** BEGIN **

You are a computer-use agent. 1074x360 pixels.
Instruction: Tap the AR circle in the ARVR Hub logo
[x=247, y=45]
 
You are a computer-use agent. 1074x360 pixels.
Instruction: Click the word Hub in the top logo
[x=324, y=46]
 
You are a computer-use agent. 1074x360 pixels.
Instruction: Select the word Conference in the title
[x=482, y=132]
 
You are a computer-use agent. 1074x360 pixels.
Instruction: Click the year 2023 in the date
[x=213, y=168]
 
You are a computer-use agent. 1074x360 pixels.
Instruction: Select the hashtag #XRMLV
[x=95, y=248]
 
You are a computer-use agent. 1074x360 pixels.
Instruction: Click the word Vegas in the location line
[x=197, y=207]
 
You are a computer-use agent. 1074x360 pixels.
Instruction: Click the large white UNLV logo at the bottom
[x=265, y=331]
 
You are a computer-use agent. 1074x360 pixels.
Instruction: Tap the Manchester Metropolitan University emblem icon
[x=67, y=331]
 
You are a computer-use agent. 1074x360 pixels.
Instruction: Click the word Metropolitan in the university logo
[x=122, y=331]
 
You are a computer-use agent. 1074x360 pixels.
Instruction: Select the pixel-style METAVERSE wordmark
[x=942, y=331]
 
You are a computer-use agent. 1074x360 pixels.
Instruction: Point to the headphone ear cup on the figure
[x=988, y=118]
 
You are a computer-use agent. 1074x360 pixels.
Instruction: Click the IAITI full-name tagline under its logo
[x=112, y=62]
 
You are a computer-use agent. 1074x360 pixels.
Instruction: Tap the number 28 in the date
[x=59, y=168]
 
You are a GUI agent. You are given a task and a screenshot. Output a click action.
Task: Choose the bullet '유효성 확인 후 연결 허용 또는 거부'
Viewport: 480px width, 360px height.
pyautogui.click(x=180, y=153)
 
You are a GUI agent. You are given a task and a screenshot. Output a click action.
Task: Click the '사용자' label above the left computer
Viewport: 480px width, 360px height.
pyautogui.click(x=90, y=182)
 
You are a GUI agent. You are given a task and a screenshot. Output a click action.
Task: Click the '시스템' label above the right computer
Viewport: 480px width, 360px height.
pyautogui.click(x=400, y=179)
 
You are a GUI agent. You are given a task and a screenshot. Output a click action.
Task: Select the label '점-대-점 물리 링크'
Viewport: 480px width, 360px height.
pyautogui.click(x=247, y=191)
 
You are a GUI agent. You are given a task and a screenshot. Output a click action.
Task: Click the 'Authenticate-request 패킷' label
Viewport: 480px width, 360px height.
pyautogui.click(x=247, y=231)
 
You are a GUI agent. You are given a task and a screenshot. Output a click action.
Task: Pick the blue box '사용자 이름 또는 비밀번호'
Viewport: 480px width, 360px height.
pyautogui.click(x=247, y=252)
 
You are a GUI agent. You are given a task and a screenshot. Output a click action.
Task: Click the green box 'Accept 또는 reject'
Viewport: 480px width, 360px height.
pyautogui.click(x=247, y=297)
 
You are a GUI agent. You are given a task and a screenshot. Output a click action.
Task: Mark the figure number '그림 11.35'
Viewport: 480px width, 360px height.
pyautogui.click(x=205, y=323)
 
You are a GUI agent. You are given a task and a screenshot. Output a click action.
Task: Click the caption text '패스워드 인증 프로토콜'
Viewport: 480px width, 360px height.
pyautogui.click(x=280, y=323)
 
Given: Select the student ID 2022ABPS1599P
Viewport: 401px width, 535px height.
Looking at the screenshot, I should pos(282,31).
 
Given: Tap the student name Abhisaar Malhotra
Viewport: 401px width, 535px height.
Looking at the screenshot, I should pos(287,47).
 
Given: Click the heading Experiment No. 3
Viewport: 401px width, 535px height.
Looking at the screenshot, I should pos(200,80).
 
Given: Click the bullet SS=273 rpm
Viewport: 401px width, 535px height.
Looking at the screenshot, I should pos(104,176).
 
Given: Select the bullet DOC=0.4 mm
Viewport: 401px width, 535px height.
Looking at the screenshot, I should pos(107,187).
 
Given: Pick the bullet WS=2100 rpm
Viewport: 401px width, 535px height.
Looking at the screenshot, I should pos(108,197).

** END **

Given problem »
Express every line of the items above as a Markdown table with the columns No. and Text, numbering the rows in order and leaving out blank lines.

Solution to this problem »
| No. | Text |
|---|---|
| 1 | You are a computer-use agent. 1074x360 pixels. |
| 2 | Instruction: Tap the AR circle in the ARVR Hub logo |
| 3 | [x=247, y=45] |
| 4 | You are a computer-use agent. 1074x360 pixels. |
| 5 | Instruction: Click the word Hub in the top logo |
| 6 | [x=324, y=46] |
| 7 | You are a computer-use agent. 1074x360 pixels. |
| 8 | Instruction: Select the word Conference in the title |
| 9 | [x=482, y=132] |
| 10 | You are a computer-use agent. 1074x360 pixels. |
| 11 | Instruction: Click the year 2023 in the date |
| 12 | [x=213, y=168] |
| 13 | You are a computer-use agent. 1074x360 pixels. |
| 14 | Instruction: Select the hashtag #XRMLV |
| 15 | [x=95, y=248] |
| 16 | You are a computer-use agent. 1074x360 pixels. |
| 17 | Instruction: Click the word Vegas in the location line |
| 18 | [x=197, y=207] |
| 19 | You are a computer-use agent. 1074x360 pixels. |
| 20 | Instruction: Click the large white UNLV logo at the bottom |
| 21 | [x=265, y=331] |
| 22 | You are a computer-use agent. 1074x360 pixels. |
| 23 | Instruction: Tap the Manchester Metropolitan University emblem icon |
| 24 | [x=67, y=331] |
| 25 | You are a computer-use agent. 1074x360 pixels. |
| 26 | Instruction: Click the word Metropolitan in the university logo |
| 27 | [x=122, y=331] |
| 28 | You are a computer-use agent. 1074x360 pixels. |
| 29 | Instruction: Select the pixel-style METAVERSE wordmark |
| 30 | [x=942, y=331] |
| 31 | You are a computer-use agent. 1074x360 pixels. |
| 32 | Instruction: Point to the headphone ear cup on the figure |
| 33 | [x=988, y=118] |
| 34 | You are a computer-use agent. 1074x360 pixels. |
| 35 | Instruction: Click the IAITI full-name tagline under its logo |
| 36 | [x=112, y=62] |
| 37 | You are a computer-use agent. 1074x360 pixels. |
| 38 | Instruction: Tap the number 28 in the date |
| 39 | [x=59, y=168] |
| 40 | You are a GUI agent. You are given a task and a screenshot. Output a click action. |
| 41 | Task: Choose the bullet '유효성 확인 후 연결 허용 또는 거부' |
| 42 | Viewport: 480px width, 360px height. |
| 43 | pyautogui.click(x=180, y=153) |
| 44 | You are a GUI agent. You are given a task and a screenshot. Output a click action. |
| 45 | Task: Click the '사용자' label above the left computer |
| 46 | Viewport: 480px width, 360px height. |
| 47 | pyautogui.click(x=90, y=182) |
| 48 | You are a GUI agent. You are given a task and a screenshot. Output a click action. |
| 49 | Task: Click the '시스템' label above the right computer |
| 50 | Viewport: 480px width, 360px height. |
| 51 | pyautogui.click(x=400, y=179) |
| 52 | You are a GUI agent. You are given a task and a screenshot. Output a click action. |
| 53 | Task: Select the label '점-대-점 물리 링크' |
| 54 | Viewport: 480px width, 360px height. |
| 55 | pyautogui.click(x=247, y=191) |
| 56 | You are a GUI agent. You are given a task and a screenshot. Output a click action. |
| 57 | Task: Click the 'Authenticate-request 패킷' label |
| 58 | Viewport: 480px width, 360px height. |
| 59 | pyautogui.click(x=247, y=231) |
| 60 | You are a GUI agent. You are given a task and a screenshot. Output a click action. |
| 61 | Task: Pick the blue box '사용자 이름 또는 비밀번호' |
| 62 | Viewport: 480px width, 360px height. |
| 63 | pyautogui.click(x=247, y=252) |
| 64 | You are a GUI agent. You are given a task and a screenshot. Output a click action. |
| 65 | Task: Click the green box 'Accept 또는 reject' |
| 66 | Viewport: 480px width, 360px height. |
| 67 | pyautogui.click(x=247, y=297) |
| 68 | You are a GUI agent. You are given a task and a screenshot. Output a click action. |
| 69 | Task: Mark the figure number '그림 11.35' |
| 70 | Viewport: 480px width, 360px height. |
| 71 | pyautogui.click(x=205, y=323) |
| 72 | You are a GUI agent. You are given a task and a screenshot. Output a click action. |
| 73 | Task: Click the caption text '패스워드 인증 프로토콜' |
| 74 | Viewport: 480px width, 360px height. |
| 75 | pyautogui.click(x=280, y=323) |
| 76 | Given: Select the student ID 2022ABPS1599P |
| 77 | Viewport: 401px width, 535px height. |
| 78 | Looking at the screenshot, I should pos(282,31). |
| 79 | Given: Tap the student name Abhisaar Malhotra |
| 80 | Viewport: 401px width, 535px height. |
| 81 | Looking at the screenshot, I should pos(287,47). |
| 82 | Given: Click the heading Experiment No. 3 |
| 83 | Viewport: 401px width, 535px height. |
| 84 | Looking at the screenshot, I should pos(200,80). |
| 85 | Given: Click the bullet SS=273 rpm |
| 86 | Viewport: 401px width, 535px height. |
| 87 | Looking at the screenshot, I should pos(104,176). |
| 88 | Given: Select the bullet DOC=0.4 mm |
| 89 | Viewport: 401px width, 535px height. |
| 90 | Looking at the screenshot, I should pos(107,187). |
| 91 | Given: Pick the bullet WS=2100 rpm |
| 92 | Viewport: 401px width, 535px height. |
| 93 | Looking at the screenshot, I should pos(108,197). |